In one case, it looks like it’s done for speed (Redis in front of DynamoDB), in the other cases (Aurora and Neo4J), for the way in which data is queried and related to one another. Dan states DynamoDB is Medium’s primary data store.

What is DynamoDB?

Amazon DynamoDB is a key-value and document database that delivers single-digit millisecond performance at any scale. It’s a fully managed, multiregion, multimaster, durable database with built-in security, backup and restore, and in-memory caching for internet-scale applications. DynamoDB can handle more than 10 trillion requests per day and can support peaks of more than 20 million requests per second. [1]

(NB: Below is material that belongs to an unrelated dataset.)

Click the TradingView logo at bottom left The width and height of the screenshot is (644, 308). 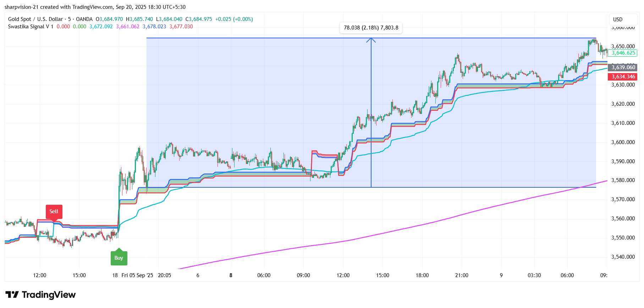[x=40, y=295]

Pulling out some keywords:

key-value — stores data with a simple key and a value, however, the value is “opaque”. Data inside it cannot be accessed by the database and indexed [2]. “Key-value databases are the simplest of the NoSQL databases. The basic data structure is a dictionary or map”. [3]
document — data is stored in a structured, transparent format that allows the database to access and index the data inside[2].
fully managed — no need for server provisioning (setting up the server for initial launch), patching (updating the server software for security and bug fixes), management or software installation, maintenance and operation.
multiregion — ability to replicate data to servers located in different regions around the world so users can access data locally
multimaster — multiregion replication is served via multiple master DynamoDB tables. Global Tables replicates data that is normally only replicated within a geographic region, across multiple regions.
durable — is part of the ACID set of properties (requirements to be ACID-compliant). Durability ensures that once a database transaction has finished, the changes will persist even if there is a system failure.

And adding:

highly available — is a term referring to the uptime performance, or how likely we are to find the server running the way it should. SLAs (Service Level Agreements) outline what denotes uptime, downtime and service credits for outages (DynamoDB SLA). ISPs (Internet Service Providers) offer similar SLAs to cover outages. These mostly apply to business and enterprise level services (Verizon SLA).

Additional Questions:

Q. (Related to key-value) What is the difference between a map and a dictionary?

A. Stackoverflow link.

Q. (related to multimaster, multiregion) What regions are available for DynamoDB?

A. They are:

US East (N. Virginia)
US East (Ohio)
US West (Northern California)
US West (Oregon)
Asia Pacific (Mumbai)
Asia Pacific (Seoul)
Asia Pacific (Singapore)
Asia Pacific (Tokyo)
Canada (Central)
Europe (Frankfurt)
Europe (Ireland)
Europe (London)
Europe (Paris)
South America (Sao Paulo)
AWS GovCloud (US-east)
AWS GovCloud (US-west)

Q. What is ACID in regards to Relational Databases?

A. It stands for:

Atomic — all or nothing. All operations of the database transaction must occur or none may occur.
Consistent —valid data, or rolled back. Data written to the database must follow the rules of the database. Transactions that produce inconsistent or invalid data must be rolled back.
Isolated — sequential transactions. Transactions must be applied sequentially, even when multiple users initiate transactions that are targeting the same tables. The database must handle concurrent operations gracefully.
Durable — completed transactions are saved, even in the event of failure. Once the database says it has completed the transaction, it should be restorable.

Why use RDS (SQL) when you already have a DynamoDB (NoSQL) database?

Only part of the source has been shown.